___ SUPPLIED MATERIAL

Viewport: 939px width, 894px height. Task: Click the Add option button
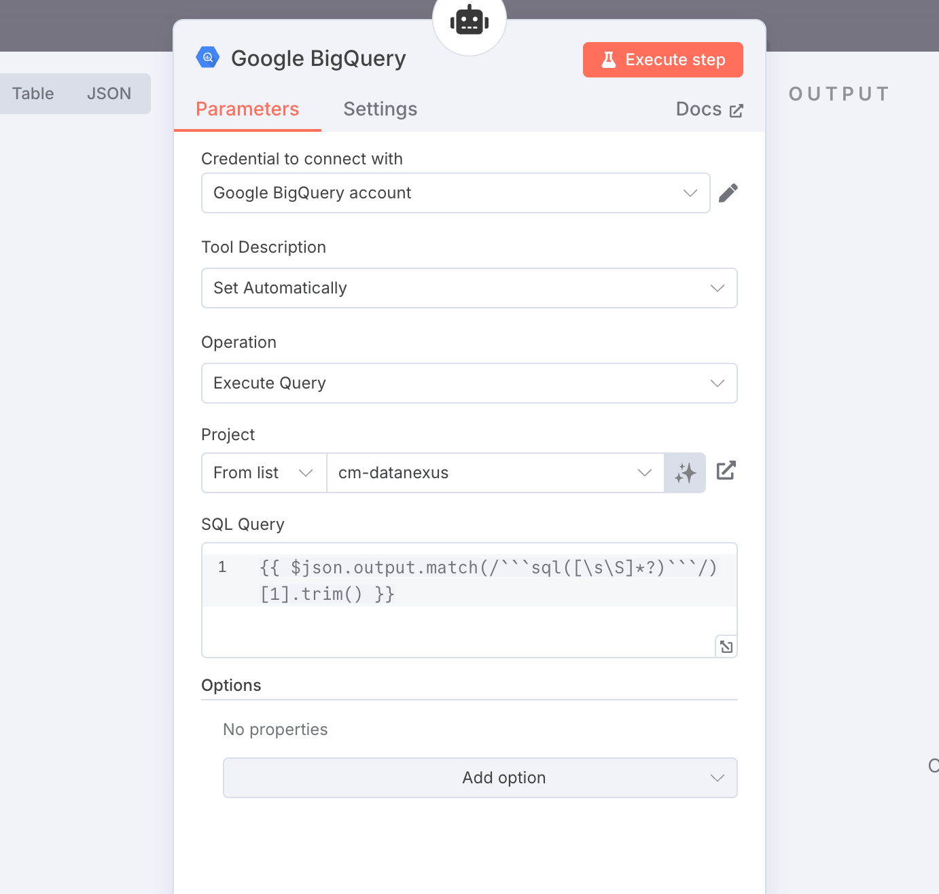480,778
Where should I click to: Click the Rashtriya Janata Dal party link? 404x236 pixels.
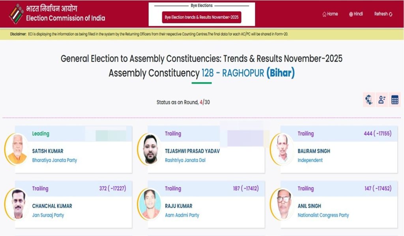coord(185,160)
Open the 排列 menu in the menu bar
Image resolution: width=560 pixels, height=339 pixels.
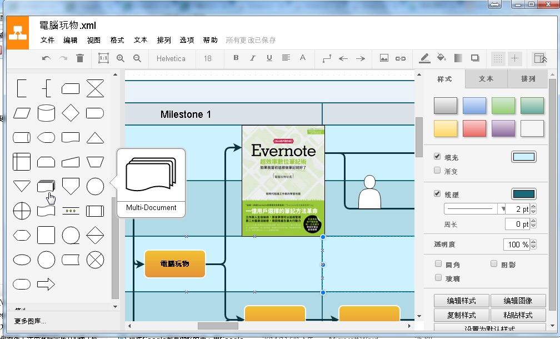coord(164,40)
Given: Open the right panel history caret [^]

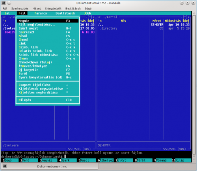Looking at the screenshot, I should 185,17.
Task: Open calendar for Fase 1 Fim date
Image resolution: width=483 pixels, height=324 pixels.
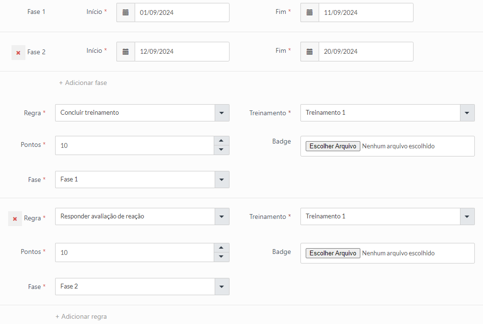Action: click(x=310, y=12)
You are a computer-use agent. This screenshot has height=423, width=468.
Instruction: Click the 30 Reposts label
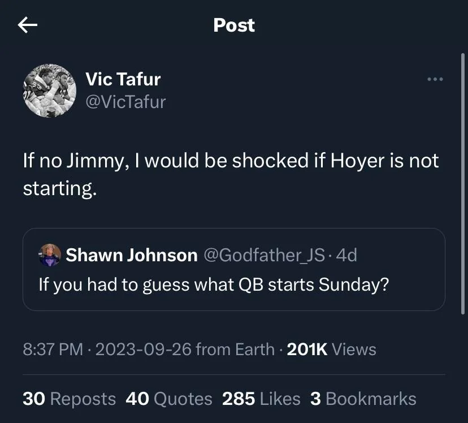pos(69,399)
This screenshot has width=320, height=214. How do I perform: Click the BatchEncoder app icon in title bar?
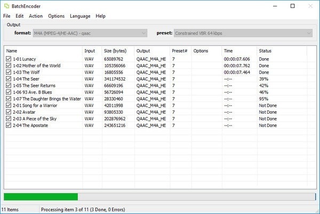point(6,6)

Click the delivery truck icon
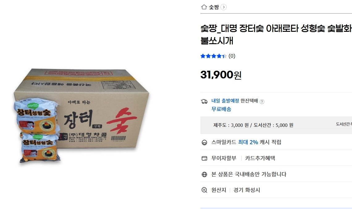coord(204,101)
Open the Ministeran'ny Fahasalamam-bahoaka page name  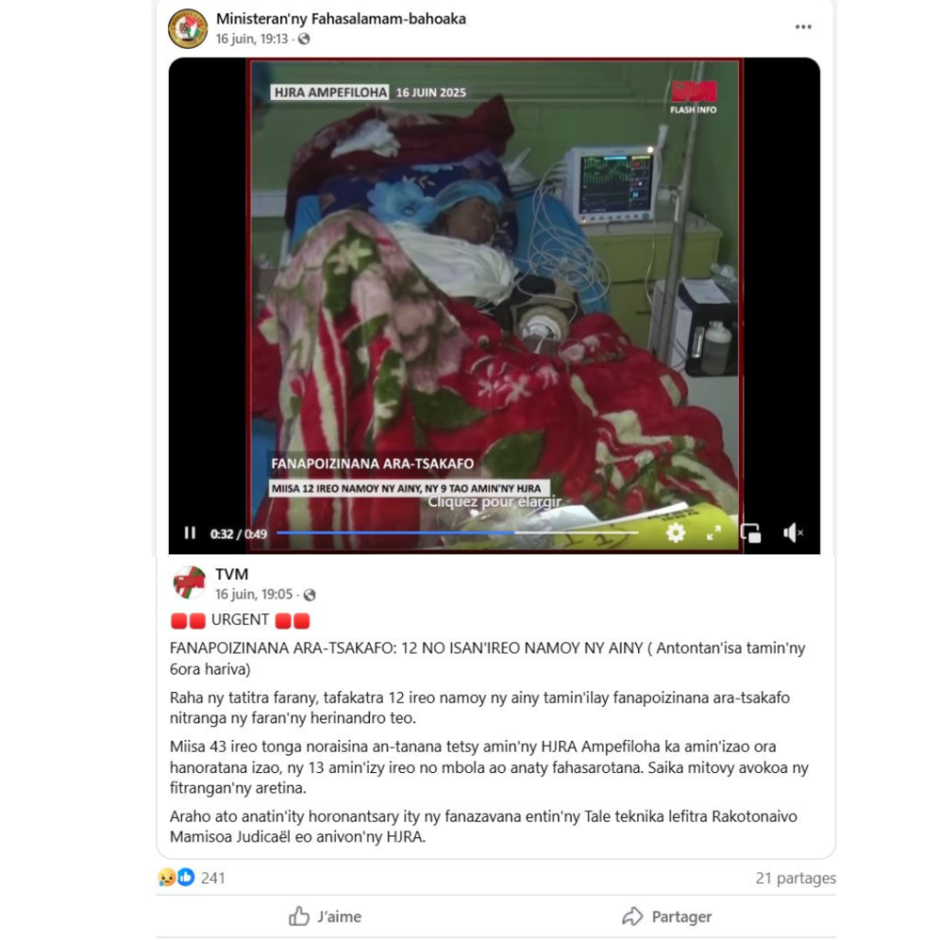pyautogui.click(x=341, y=18)
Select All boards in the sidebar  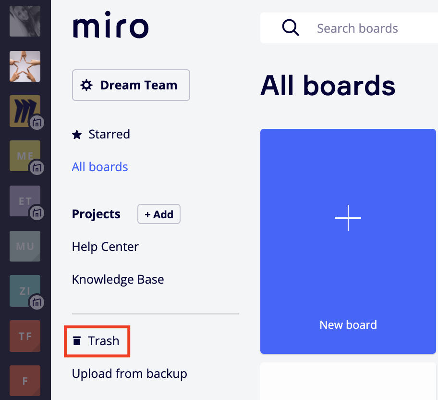point(100,167)
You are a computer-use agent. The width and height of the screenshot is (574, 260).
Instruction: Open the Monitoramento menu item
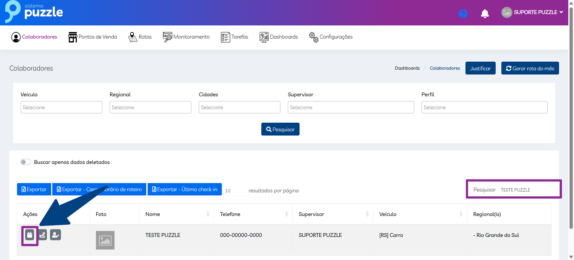[186, 37]
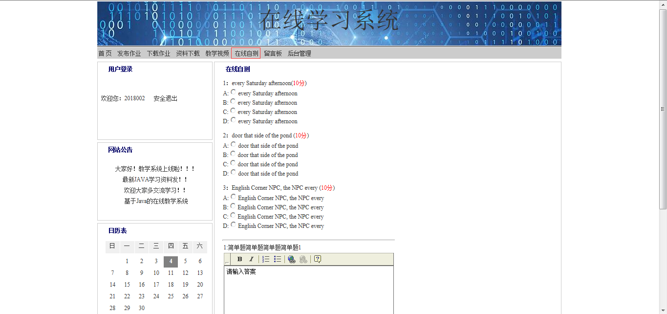
Task: Select option A for question 1
Action: coord(234,92)
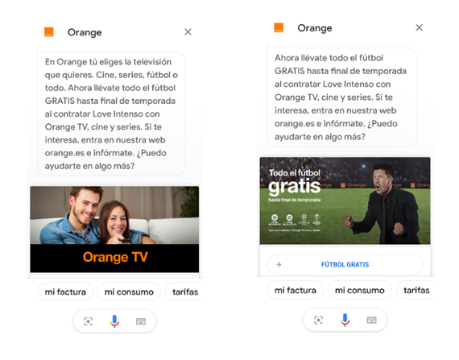Open the 'Todo el fútbol gratis' banner image

[x=345, y=201]
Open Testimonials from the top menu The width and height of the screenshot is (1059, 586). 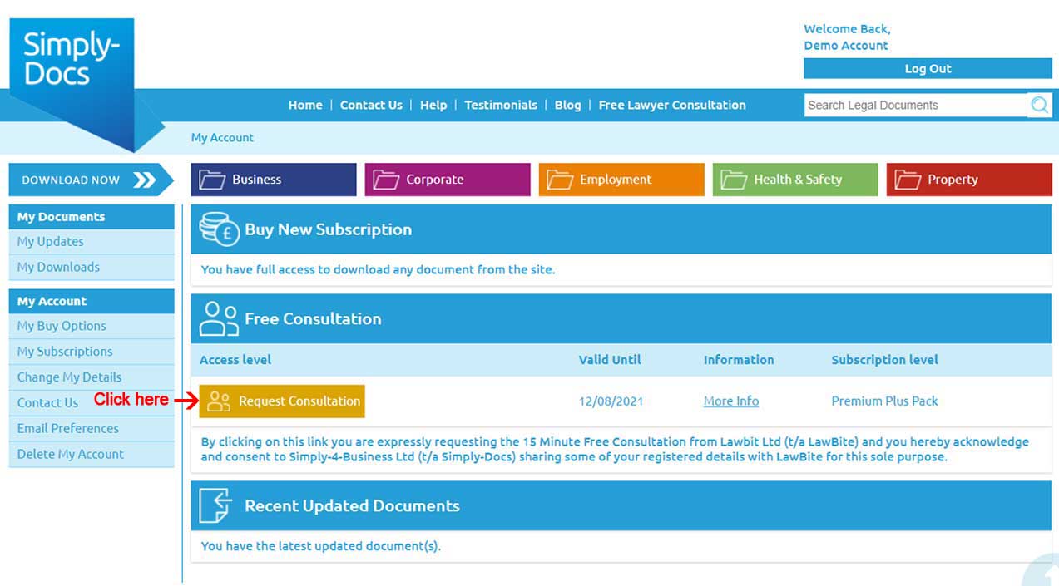coord(500,106)
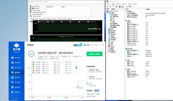Uncheck the Stress FPU checkbox

tap(33, 8)
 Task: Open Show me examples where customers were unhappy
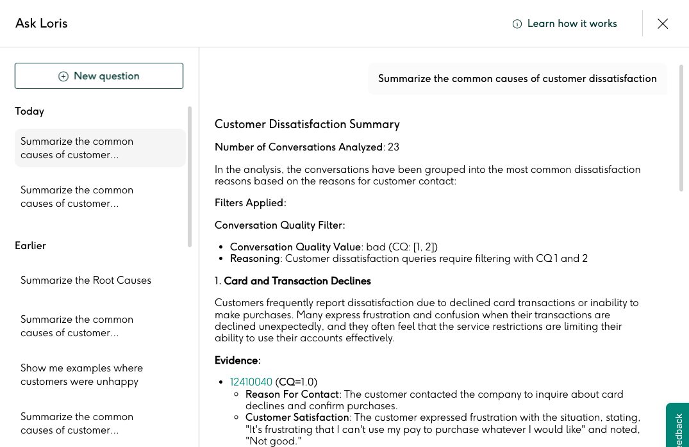[100, 375]
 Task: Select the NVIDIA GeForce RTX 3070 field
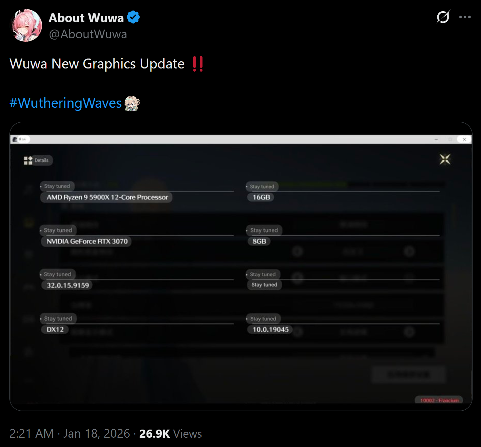[87, 241]
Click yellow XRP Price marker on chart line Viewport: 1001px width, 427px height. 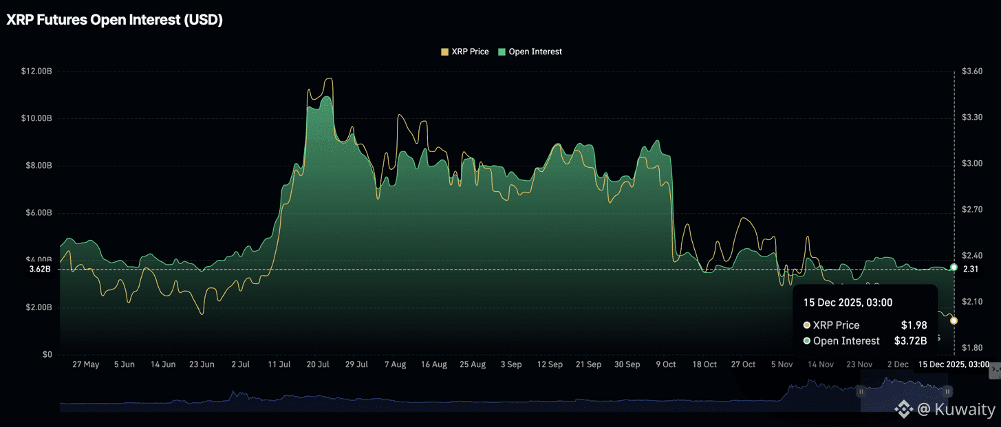[x=954, y=321]
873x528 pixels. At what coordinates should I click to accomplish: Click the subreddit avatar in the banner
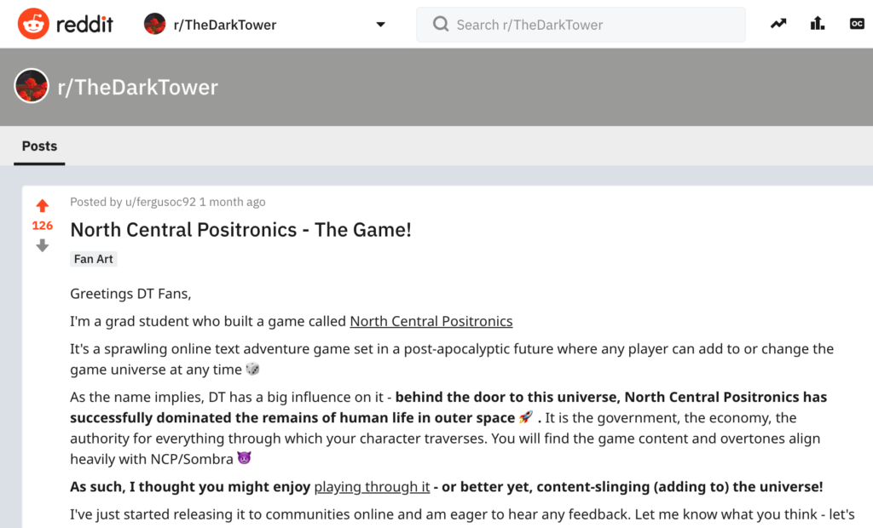click(x=32, y=86)
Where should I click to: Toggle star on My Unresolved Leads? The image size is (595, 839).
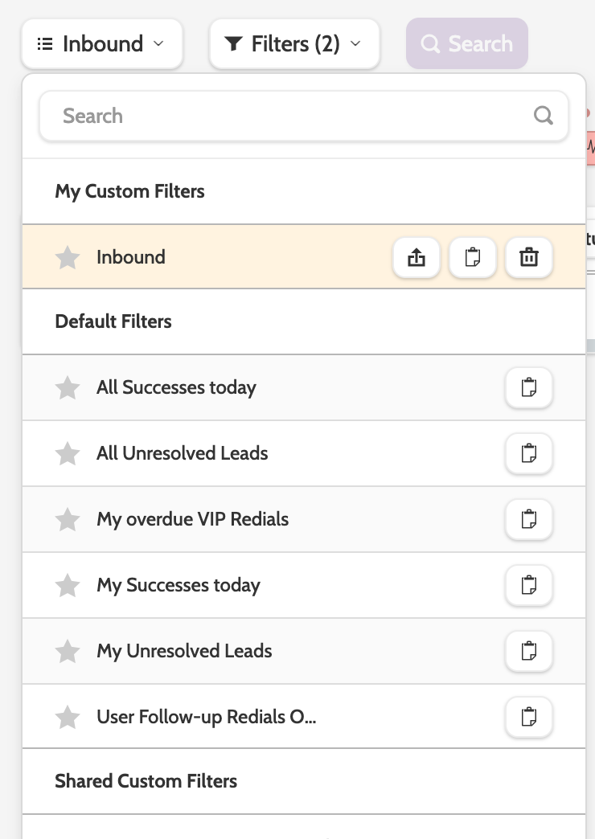(x=68, y=652)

______

| INSTRUCTIONS TO FOLLOW |
Starting at the beginning of the data and ending with the line that contains "coord(185,160)", switch "Add option" to "Delete option" and give those lines again with everything else unchanged. Leave the pictures out of your answer.

| ANSWER TO THIS EXERCISE |
Viewport: 939px width, 894px height. Task: Click the Delete option button
480,778
Where should I click to: Click the Rashtriya Janata Dal party link? 404x236 pixels.
coord(185,160)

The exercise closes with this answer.